Simulating Arctic Vegetation Distributions and Biogeochemical Processes in the E3SM Land Model

Authors

Benjamin N. Sulman1* (sulmanbn@ornl.gov), Fengming Yuan1, Peter Thornton1, Verity Salmon1, Amy Breen2, Jitendra Kumar1, David Graham4, Teri O’Meara1, Elizabeth Herndon1, Neslihan Tas5, Colleen M. Iversen1

Institutions

1Climate Change Science Institute, Environmental Sciences Division, Oak Ridge National Laboratory, Oak Ridge, TN; 2International Arctic Research Center, University of Alaska–Fairbanks, AK; 3Environmental and Climate Sciences Department, Brookhaven National Laboratory, Upton, NY; 4Biosciences Division, Oak Ridge National Laboratory, Oak Ridge, TN; 5Earth and Environmental Sciences Area, Lawrence Berkeley National Laboratory, Berkeley, CA

URLs

Abstract

A major goal of the NGEE-Arctic project is to integrate improved scientific understanding of Arctic systems into the Energy Exascale Earth System Model (E3SM) to connect scientific discoveries from observations, experiments, and detailed modeling of the Arctic into global-scale predictive models. New understanding of Arctic processes is being incorporated into hydrological, physical, biogeochemical, and vegetation process modules in the E3SM Land Model (ELM) through multiple integrative modeling efforts as part of NGEE-Arctic phase three.

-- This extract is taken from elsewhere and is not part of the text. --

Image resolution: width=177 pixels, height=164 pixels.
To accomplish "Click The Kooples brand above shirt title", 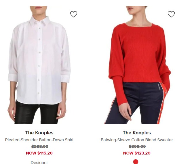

Researchers have conducted spatially explicit simulations of vegetation distributions across three intensively studied field sites in the Seward Peninsula, AK. Recent ELM updates incorporated nine tundra-specific plant functional types (PFTs), several of which are new to the model, including nonvascular mosses and lichens, graminoids, forbs, and shrubs of various height classes as well as a nitrogen-fixing alder shrub. The spatially explicit vegetation simulations combine parameterization based on extensive field sampling of vegetation biomass and traits with remote sensing-based mapping of vegetation distributions to drive model projections of how vegetation carbon (C) stocks, net primary production, and nutrient cycling vary across space and time in areas with contrasting climate, topography, and soil properties.

Researchers have implemented new soil biogeochemical capabilities into ELM with the goal of better representing greenhouse gas production across complex tundra landscapes. The team has used a new, direct coupling between ELM and the reactive transport simulator PFLOTRAN to integrate a reaction network combining soil organic matter decomposition with pH dynamics, iron redox cycling, oxygen consumption, fermentation, and methanogenesis into ELM soil columns. The team then simulated coupled C, oxygen, and iron redox cycling in polygonal tundra soils at the Barrow Environmental Observatory in Utqiaġvik, AK and evaluated simulations using measured profiles of pH, C, nitrate, iron, and sulfate as well as surface methane (CH4) and carbon dioxide (CO2) fluxes from nearby polygonal tundra sites. Directly integrating subsurface geochemical interactions into ELM allows process-based simulation of variations in CO2 and CH4 production across gradients of redox state, terminal electron acceptor availability, and soil geochemical properties. Altogether, these developments translate discovery science from a range of above- and belowground observations, experiments, and detailed modeling studies within the NGEE-Arctic Project into concrete improvements in E3SM modeling capabilities.